Ce travail de réécriture fut long, les défauts du textes étaient lourds : les principes fondamentaux n'étaient pas clairement posés comme tels, des choix d'opportunité ou de tactique étaient mis sur le même plan que des choix fondamentaux, le texte s'ouvait sur un premier chapitre évoquant les « risques et problèmes actuels en matière d'immigration », comme si l'immigration était d'abord un facteur de risques et de problèmes avant d'être un droit et un fait...  il posait toujours la problématique de l'immigration dans les termes d'une gestion des flux,  il entretenait toujours l'illusion d'une maîtrise nationale possible d'un phénomène mondial  et s'il proposait fort heureusement, l'abandon progressif du modèle « à deux cercles » (des droits différents pour les immigrants européens et pour les autres) il refusait toujours la régularisation collective des sans-papiers, et il acceptait toujours, même à titre exceptionnel, des pratiques qu'il reconnaissait comme humiliants et dégradants. Et puis, en filigrane, il y avait toujours cette tentation utilitariste de réduire l'immigration à celle de la main d'oeuvre, et de calibrer la liberté de circulation aux « besoins de l'économie », c'est-à-dire à ceux du patronat.

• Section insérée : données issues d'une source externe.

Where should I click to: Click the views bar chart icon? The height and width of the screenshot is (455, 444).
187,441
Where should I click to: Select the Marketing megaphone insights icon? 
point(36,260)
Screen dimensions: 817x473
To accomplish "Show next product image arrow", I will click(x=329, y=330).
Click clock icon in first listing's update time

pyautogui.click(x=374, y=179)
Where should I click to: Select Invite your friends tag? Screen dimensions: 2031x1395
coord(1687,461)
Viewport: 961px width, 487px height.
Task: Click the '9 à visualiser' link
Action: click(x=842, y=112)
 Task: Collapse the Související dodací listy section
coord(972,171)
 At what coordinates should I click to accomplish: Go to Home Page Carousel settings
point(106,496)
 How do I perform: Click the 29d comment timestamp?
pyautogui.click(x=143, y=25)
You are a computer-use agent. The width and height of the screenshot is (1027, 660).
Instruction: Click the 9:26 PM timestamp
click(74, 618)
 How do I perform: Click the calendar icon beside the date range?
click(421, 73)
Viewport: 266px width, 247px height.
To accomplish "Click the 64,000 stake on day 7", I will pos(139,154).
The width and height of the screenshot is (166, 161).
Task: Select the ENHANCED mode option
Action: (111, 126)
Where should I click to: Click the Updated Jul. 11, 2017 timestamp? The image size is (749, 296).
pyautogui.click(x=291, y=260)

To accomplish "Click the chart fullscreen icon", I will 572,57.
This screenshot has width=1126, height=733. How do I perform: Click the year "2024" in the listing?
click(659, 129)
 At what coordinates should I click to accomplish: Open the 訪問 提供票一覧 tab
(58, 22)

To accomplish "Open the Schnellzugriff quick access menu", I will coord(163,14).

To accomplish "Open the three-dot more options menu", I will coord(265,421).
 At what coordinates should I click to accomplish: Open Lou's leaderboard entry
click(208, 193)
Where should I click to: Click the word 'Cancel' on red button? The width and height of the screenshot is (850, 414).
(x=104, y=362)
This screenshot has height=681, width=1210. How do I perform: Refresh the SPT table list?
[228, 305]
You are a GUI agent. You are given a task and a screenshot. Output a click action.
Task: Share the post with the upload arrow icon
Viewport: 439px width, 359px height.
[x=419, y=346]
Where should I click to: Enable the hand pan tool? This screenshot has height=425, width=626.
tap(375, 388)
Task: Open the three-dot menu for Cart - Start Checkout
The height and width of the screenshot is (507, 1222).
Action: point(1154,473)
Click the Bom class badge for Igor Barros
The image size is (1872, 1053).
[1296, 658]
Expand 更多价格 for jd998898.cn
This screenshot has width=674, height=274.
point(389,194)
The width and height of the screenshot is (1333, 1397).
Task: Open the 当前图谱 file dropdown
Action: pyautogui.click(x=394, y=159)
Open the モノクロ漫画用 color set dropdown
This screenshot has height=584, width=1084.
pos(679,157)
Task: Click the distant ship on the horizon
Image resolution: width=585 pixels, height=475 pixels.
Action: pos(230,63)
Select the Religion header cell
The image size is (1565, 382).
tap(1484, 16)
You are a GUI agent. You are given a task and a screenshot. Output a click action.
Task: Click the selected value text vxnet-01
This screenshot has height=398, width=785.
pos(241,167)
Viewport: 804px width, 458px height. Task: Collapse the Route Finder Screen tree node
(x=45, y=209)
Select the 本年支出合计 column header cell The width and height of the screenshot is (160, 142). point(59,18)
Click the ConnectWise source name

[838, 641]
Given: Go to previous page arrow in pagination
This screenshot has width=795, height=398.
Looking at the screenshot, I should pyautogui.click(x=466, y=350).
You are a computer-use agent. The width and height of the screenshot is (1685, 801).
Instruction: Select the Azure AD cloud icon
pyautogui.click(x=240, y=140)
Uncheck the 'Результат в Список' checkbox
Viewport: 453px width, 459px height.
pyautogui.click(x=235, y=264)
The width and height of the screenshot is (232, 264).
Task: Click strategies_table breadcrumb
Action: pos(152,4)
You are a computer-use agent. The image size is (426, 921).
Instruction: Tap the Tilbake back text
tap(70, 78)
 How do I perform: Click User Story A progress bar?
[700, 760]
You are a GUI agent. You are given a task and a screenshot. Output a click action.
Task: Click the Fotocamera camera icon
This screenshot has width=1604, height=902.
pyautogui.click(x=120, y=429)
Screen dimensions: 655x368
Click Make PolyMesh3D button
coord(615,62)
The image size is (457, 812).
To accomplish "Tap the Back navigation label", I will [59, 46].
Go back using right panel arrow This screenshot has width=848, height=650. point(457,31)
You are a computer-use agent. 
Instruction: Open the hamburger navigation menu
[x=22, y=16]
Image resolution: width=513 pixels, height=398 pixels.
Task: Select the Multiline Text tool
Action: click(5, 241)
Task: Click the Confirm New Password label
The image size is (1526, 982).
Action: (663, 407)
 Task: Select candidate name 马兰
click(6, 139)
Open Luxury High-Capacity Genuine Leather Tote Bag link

Le choix, pour la Suisse, aujourd'hui, d'une politique d'immigration est pourtant simple : c'est le choix entre l'immigration légale ou l'immigration illégale. A chaque fois que l'on restreint l'une, on renforce l'autre. Comme la frontière produit de la contrebande, la xénophobie d'Etat produit de l'immigration illégale.  C'est ce que produit la politique menée par la droite, et sa droite, depuis vingt ans : de l'immigration illégale, des clandestins, des sans-papiers, des travailleurs au noir, des déboutés inexpulsables et un sous-prolétariat vivant de la délinquance. Et c'est la raison pour laquelle c'est la régularisation de tous les sans-papiers qui s'impose, et pas une shopping list des sans-papiers qui nous plaisent.

Le congrès socialiste a affirmé son choix d'une politique «clairement de gauche ». Une politique socialiste en matière d'immigration n'est pas une politique de gestion des stocks de main d'oeuvre à importer pour satisfaire les besoins de l'économie, redresser la pyramide des âges et financer les assurances sociales : c'est une politique de défense des droits fondamentaux -des nôtres, et de ceux des autres. Le projet qui nous était soumis ne satisfaisait pas à cette exigence, et nous ne l'admettions qu'avec la ferme intention d'en faire ce qu'il n'était pas encore, et que le congrès à fait en sorte qu'il soit : un programme socialiste. Perfectible, mais existant.